THE TASK:
Give only the number of lines below that contain the word "agent".

◇ ◇ ◇ ◇

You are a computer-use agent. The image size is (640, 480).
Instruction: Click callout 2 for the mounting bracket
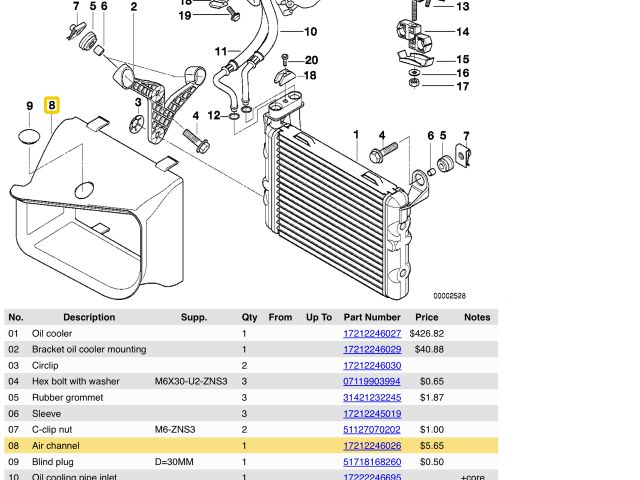134,7
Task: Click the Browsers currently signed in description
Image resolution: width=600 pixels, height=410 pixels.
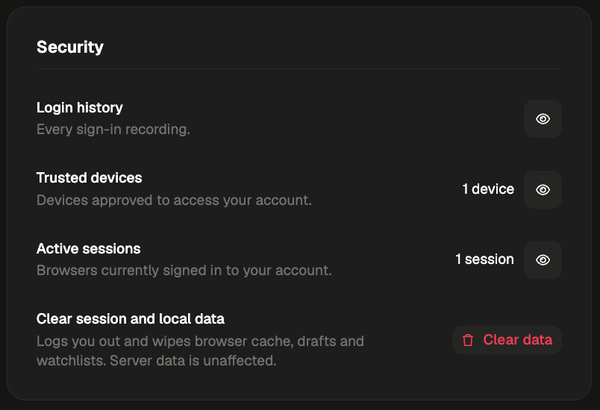Action: point(184,271)
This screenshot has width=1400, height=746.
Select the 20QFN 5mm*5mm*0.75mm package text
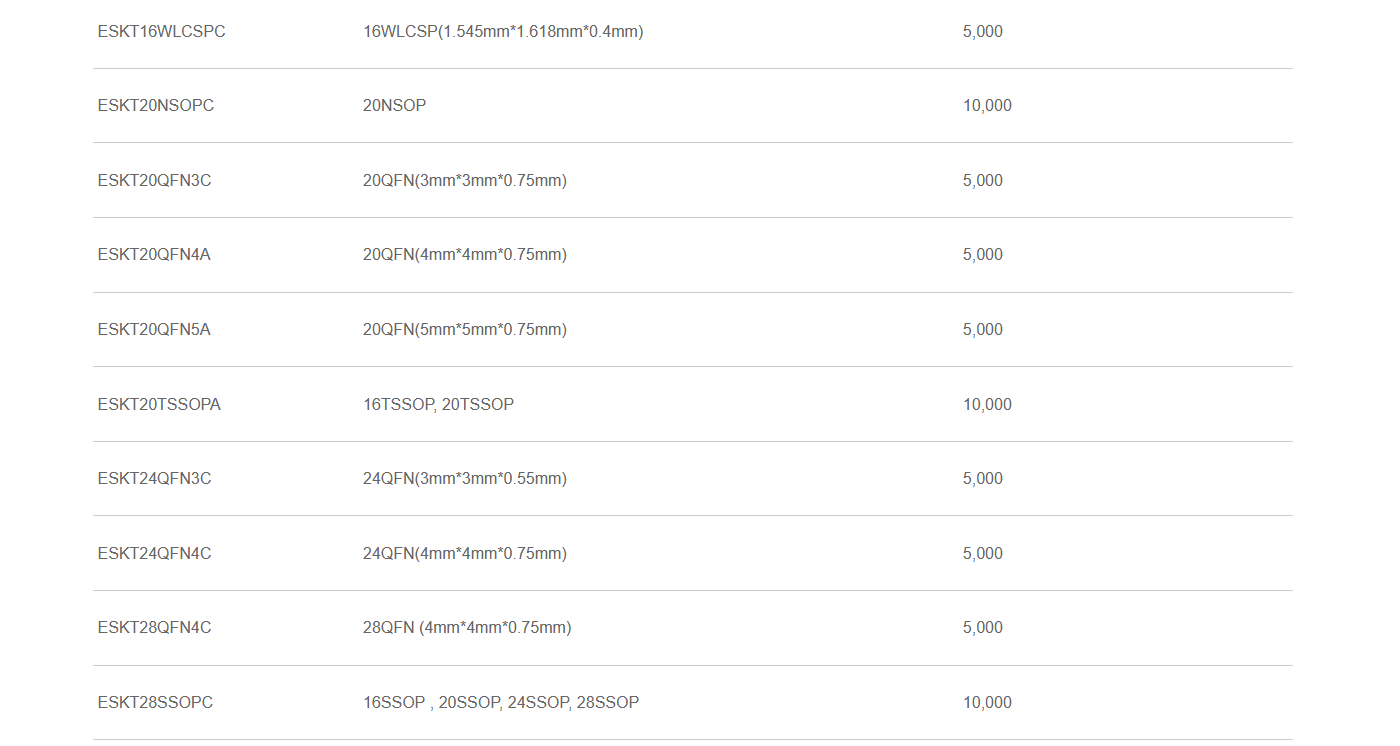click(x=464, y=330)
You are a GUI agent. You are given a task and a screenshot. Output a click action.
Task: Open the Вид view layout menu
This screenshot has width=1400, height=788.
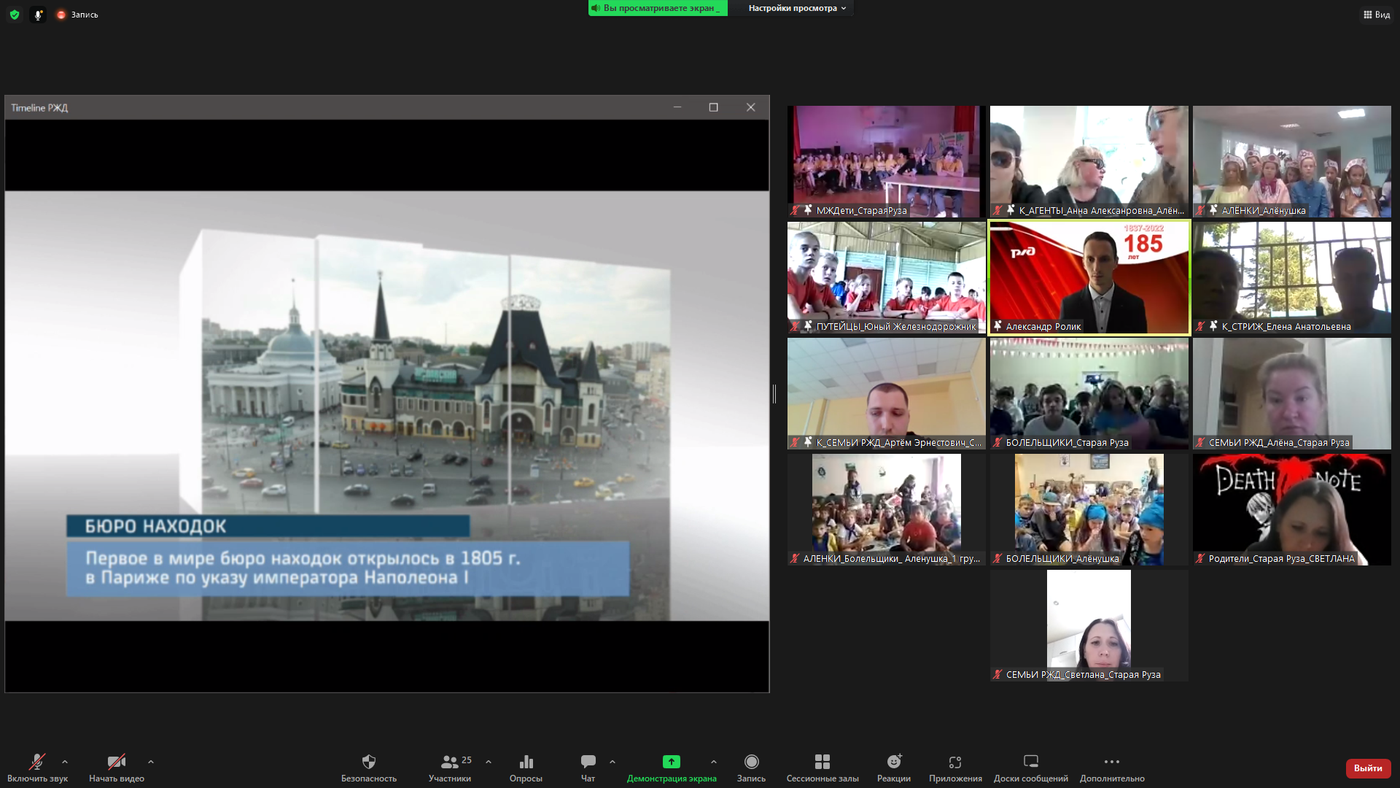(x=1375, y=15)
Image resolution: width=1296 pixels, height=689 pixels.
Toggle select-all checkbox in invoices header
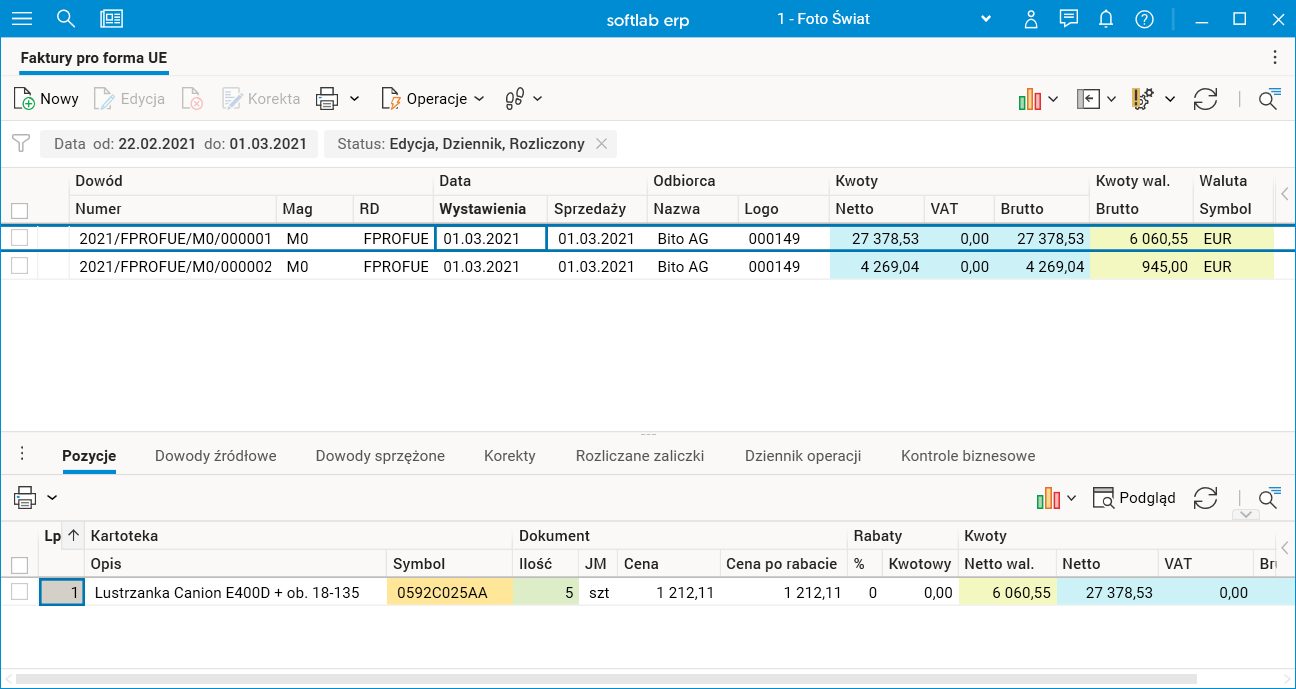[x=19, y=210]
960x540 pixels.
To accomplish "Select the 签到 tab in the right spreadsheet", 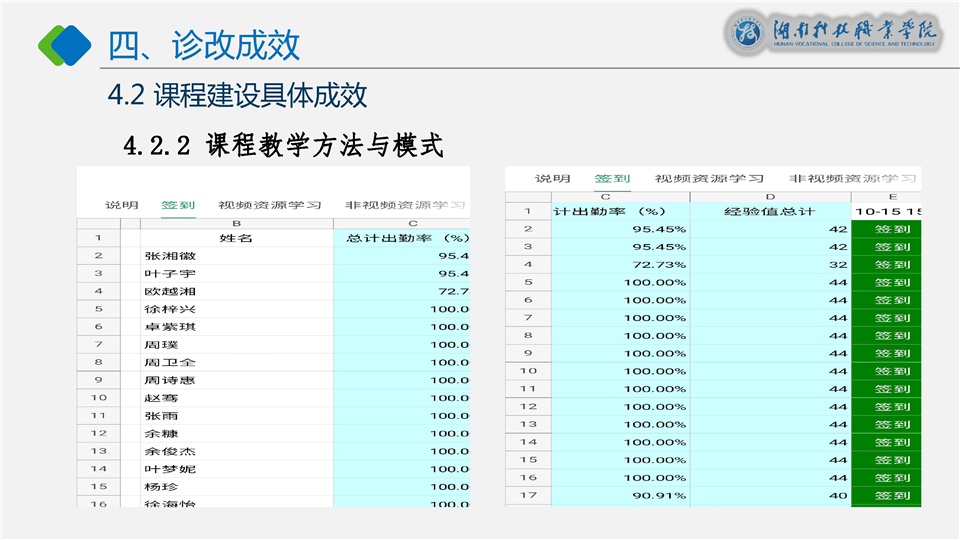I will point(612,179).
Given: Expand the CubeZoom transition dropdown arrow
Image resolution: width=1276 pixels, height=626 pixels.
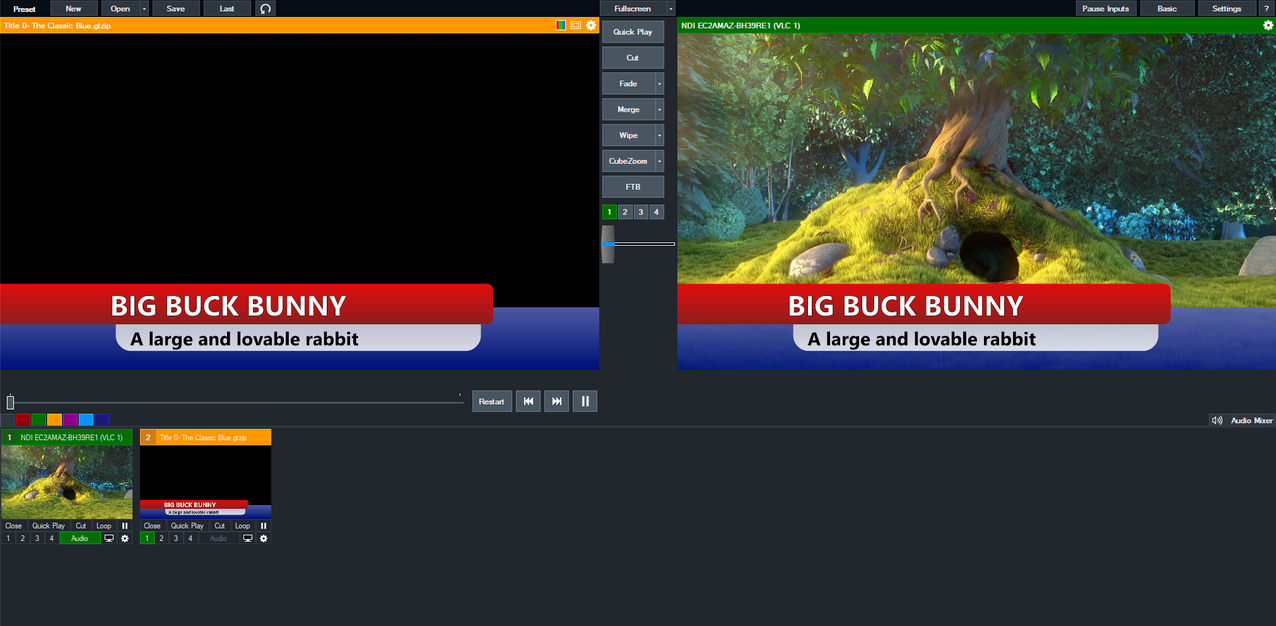Looking at the screenshot, I should pos(659,160).
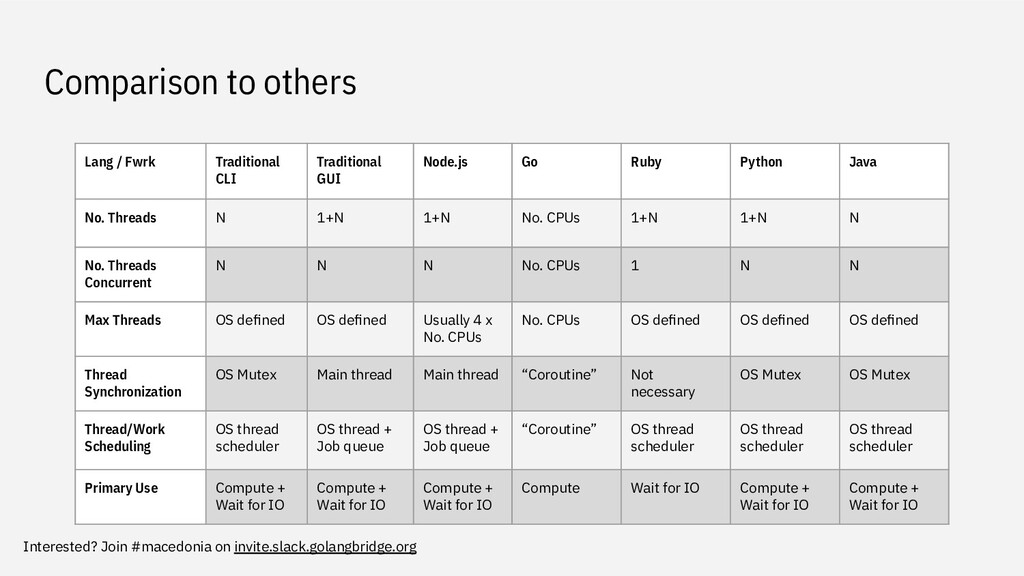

◇ ◇ ◇ ◇

RESPONSE BOX:
2